Genome Sequences of Seven Megrivirus Strains from Chickens in The Netherlands

ANNOUNCEMENT

Viruses in the Picornaviridae family possess a positive-sense single-stranded RNA genome and cause a broad range of diseases in humans and animals (1). Among the 63 genera in this family, at least 15 genera, including Megrivirus, have been identified from avian sources (2). Megriviruses have been detected in both healthy and diseased poultry (3, 4) and are suspected to cause transmissible viral proventriculitis in chickens (5) and hepatitis in turkeys (6). Here, we report 7 nearly complete megrivirus genome sequences identified from 7 out of 8 pooled chicken fecal samples that we sequenced as part of a virome profiling study of farm animals. The samples consisted of pooled fresh fecal droppings from 3 to 4 chicks (Gallus gallus domesticus), collected in the same flock during weeks 4 and 5 of the production cycle from a broiler farm in June 2019 in The Netherlands (Table 1). No clinical signs in the examined flock were reported at the time of sampling.
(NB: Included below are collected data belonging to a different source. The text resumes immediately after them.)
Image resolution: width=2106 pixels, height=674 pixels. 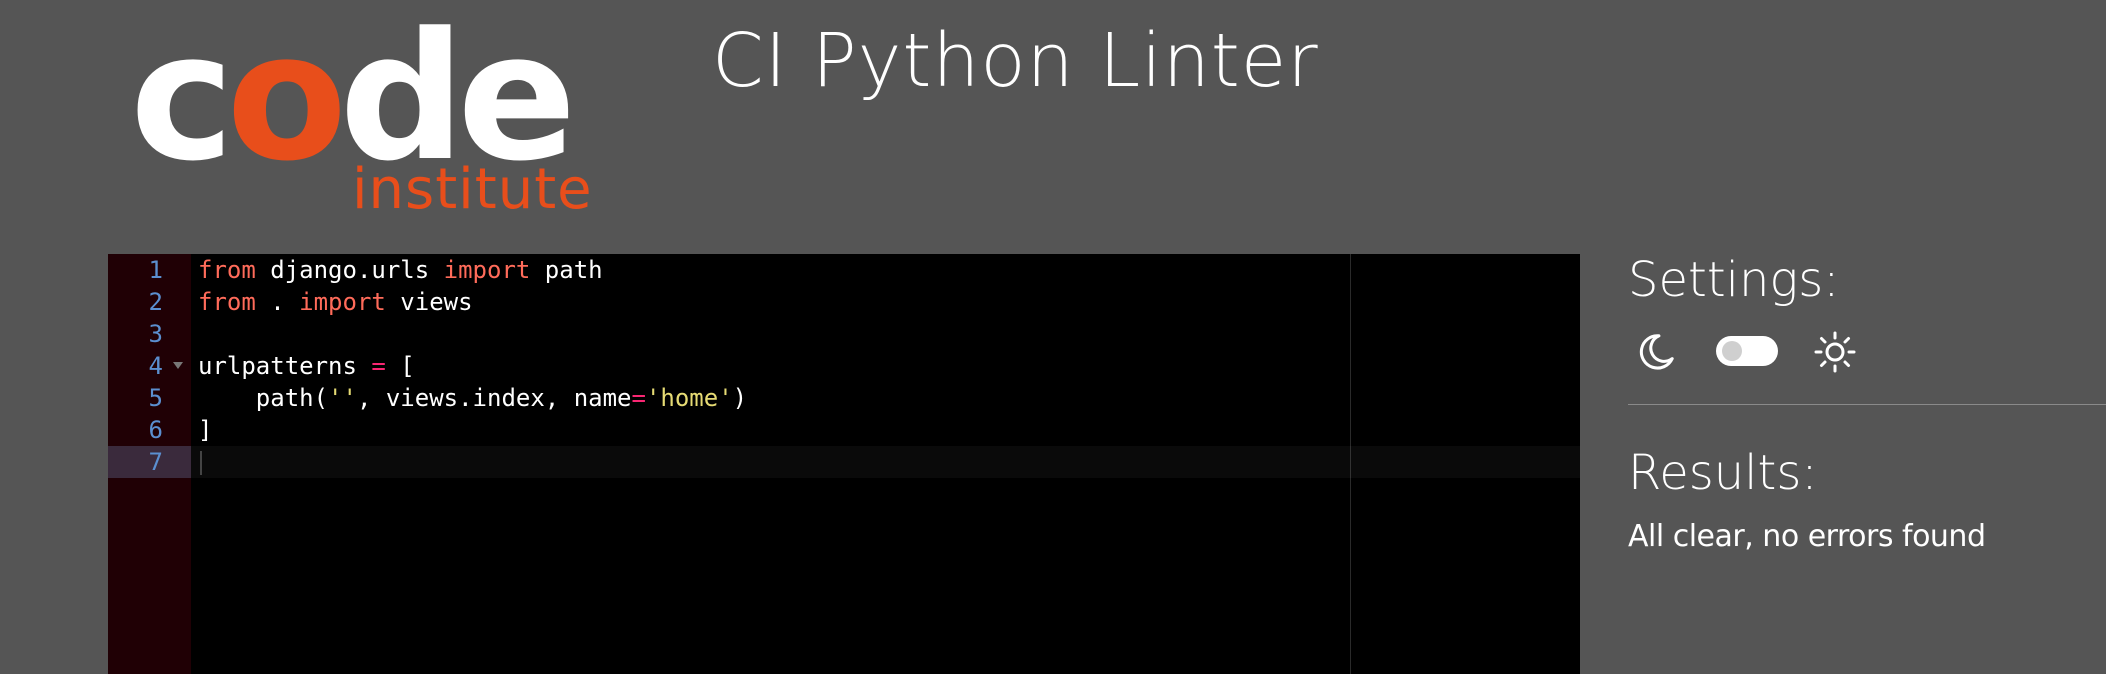 I want to click on line-number: 3, so click(x=156, y=334).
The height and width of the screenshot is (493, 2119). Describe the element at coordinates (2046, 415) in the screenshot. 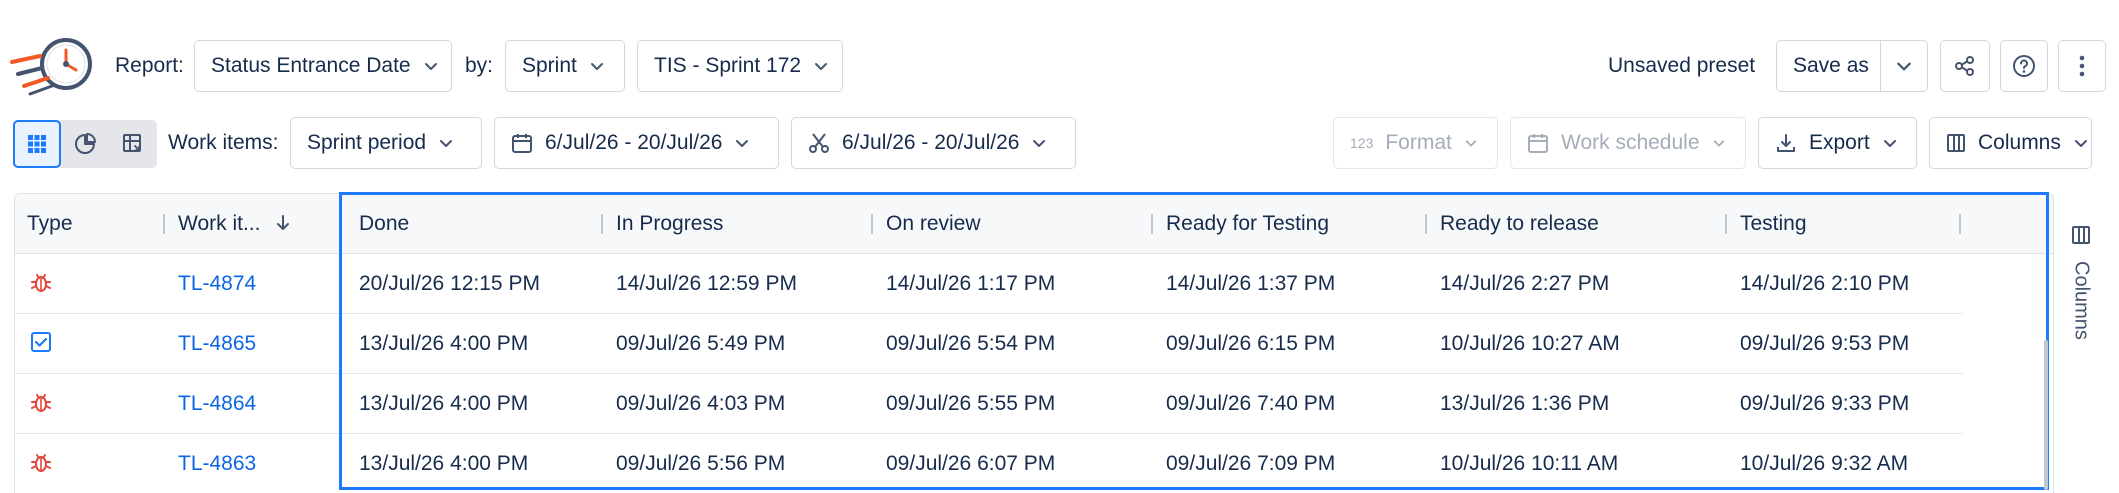

I see `vertical-scrollbar-thumb` at that location.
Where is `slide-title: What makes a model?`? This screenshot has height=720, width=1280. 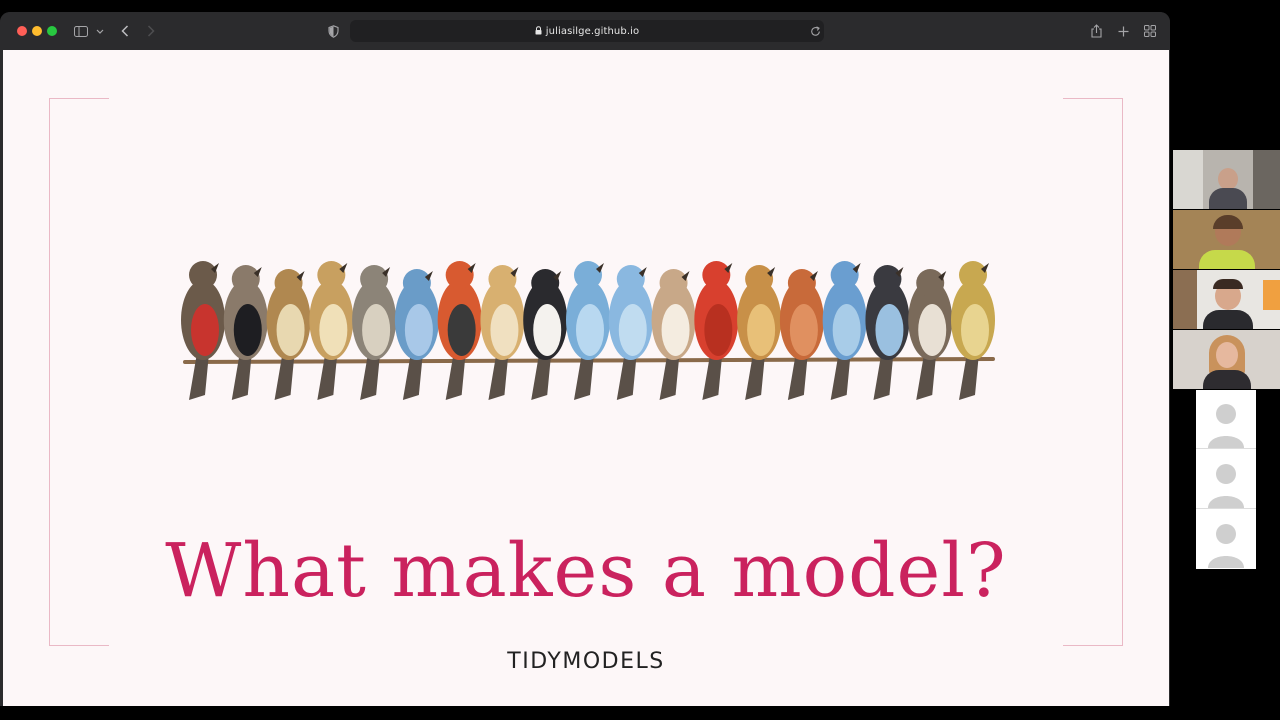 slide-title: What makes a model? is located at coordinates (586, 571).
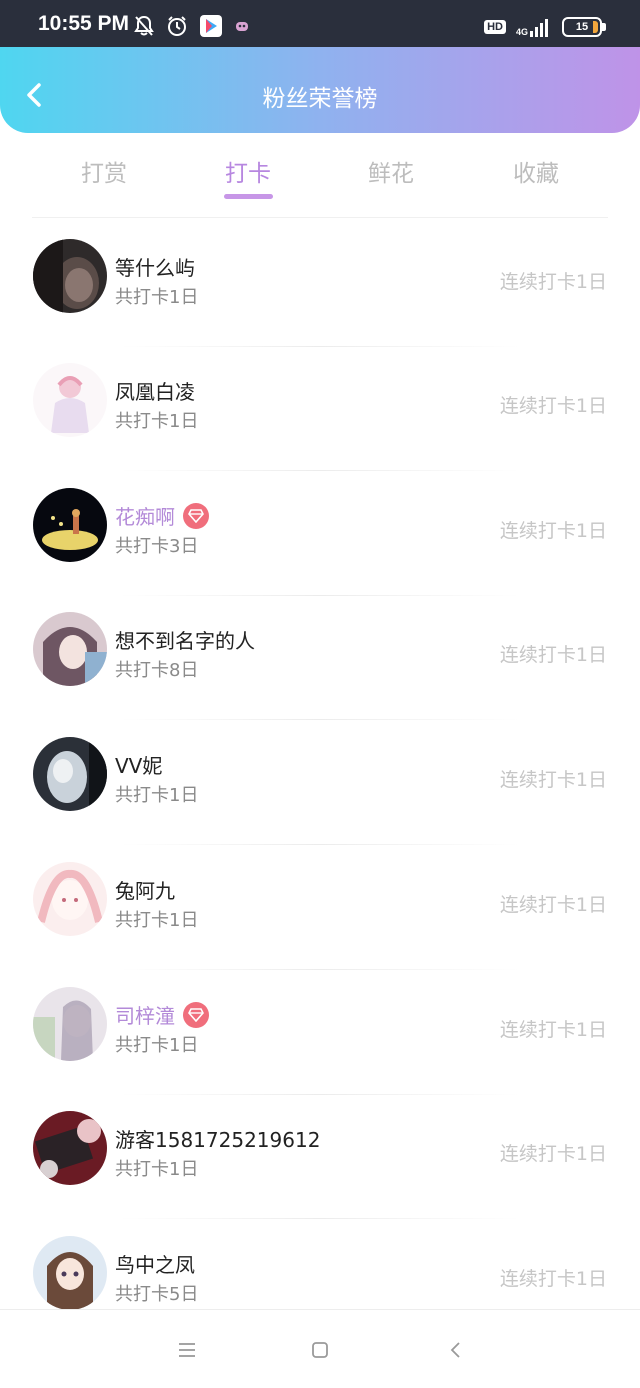 This screenshot has width=640, height=1388. What do you see at coordinates (144, 28) in the screenshot?
I see `mute-bell-icon` at bounding box center [144, 28].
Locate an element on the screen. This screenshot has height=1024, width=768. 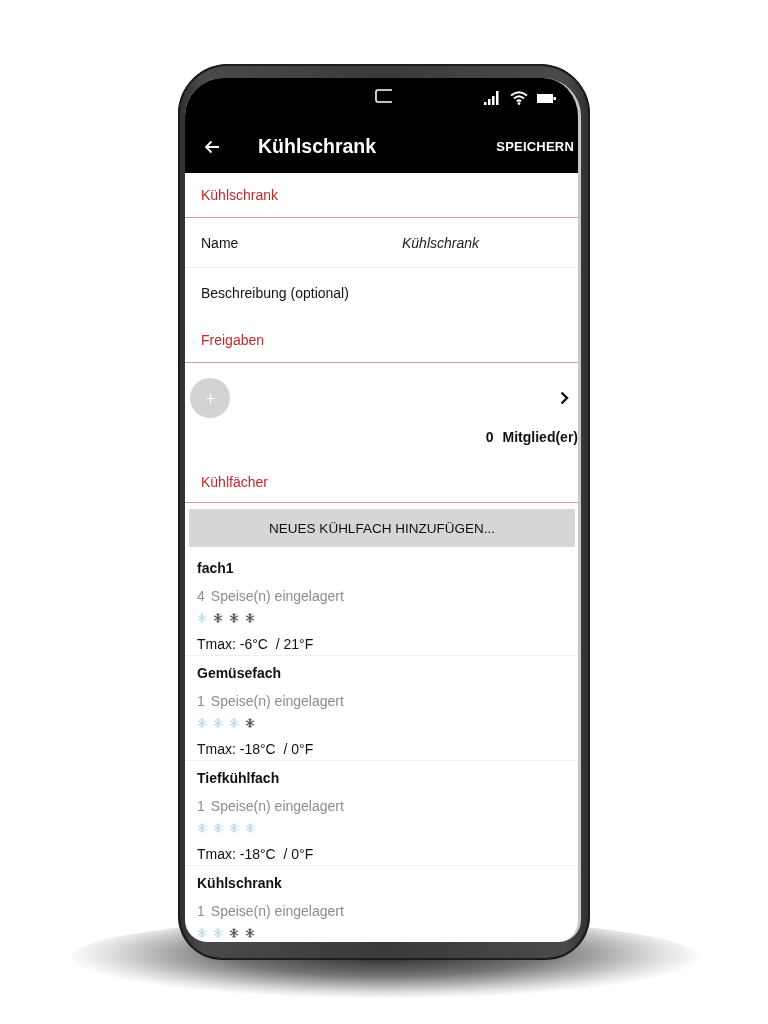
battery-icon is located at coordinates (546, 98).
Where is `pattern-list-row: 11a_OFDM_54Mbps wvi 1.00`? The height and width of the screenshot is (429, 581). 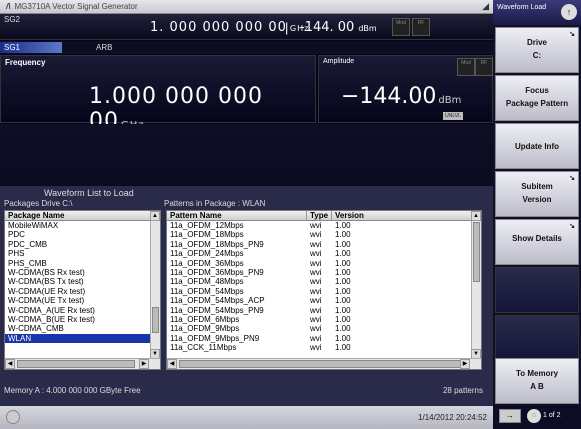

The genome sequences of the virus were generated using metagenomic sequencing. The fecal suspension (30% [wt/vol] in phosphate-buffered saline) was centrifuged for 10 min at 10,000 × g. The supernatant was collected and treated with TURBO DNase (Invitrogen). Virion-protected nucleic acid was extracted using the QIAamp viral RNA minikit (Qiagen). Reverse transcription was performed using nonribosomal random hexamers (7) and SuperScript III reverse transcriptase (Invitrogen), followed by second-strand cDNA synthesis using Klenow fragment 3′–5′ exo- (New England BioLabs). The resulting DNA was subjected to library preparation using a Nextera XT DNA library preparation kit (Illumina) following the manufacturer’s instructions. The library was then purified and size selected using AMPure XP magnetic beads (Beckman Coulter). The final library was sequenced in paired-end format on the Illumina MiSeq platform using reagent kit v3 (600 cycles; Illumina). The total number of reads generated per sample ranged between 2,020,090 and 4,765,832. The raw reads were analyzed using the automated pipeline Genome Detective Virus Tool v1.126 (8), which utilizes Trimmomatic (9) for adapter and quality trimming, DIAMOND (10) for viral read identification, and metaSPAdes (11) for de novo assembly of the sorted viral reads. De novo-assembled genome sequences were inspected and annotated using Geneious v2020.2.3 (12). The lengths of the 7 nearly complete megrivirus genomes range from 8,993 to 9,592 nucleotides (nt). The depths of coverage range from 34× to 576×. According to BLAST searches, these strains shared 83% to 84% identity at the nucleotide level with chicken picornavirus 5 isolate 27C from Hong Kong (2008; GenBank accession number KF979336), chicken megrivirus strain MG9567 from Brazil (2012; MH806866), and Picornaviridae sp. isolates w3chi090pic1 and w3chi091pic1 from China (2018; MT138368 and MT138369, respectively). These reported genome sequences shared 92% to 93% identity at the amino acid (aa) level when comparing viral polyprotein amino acid sequences. The pairwise nucleotide difference of the complete coding region among the 7 strains ranges from 2 to 18 nt; the pairwise amino acid difference ranges from 0 to 4 aa.

To conclude, we report 7 megrivirus genome sequences identified in The Netherlands. The prevalence of these viruses might have been overlooked in the poultry population thus far. Future studies should investigate the prevalence and diversity of megriviruses and their potential clinical implications.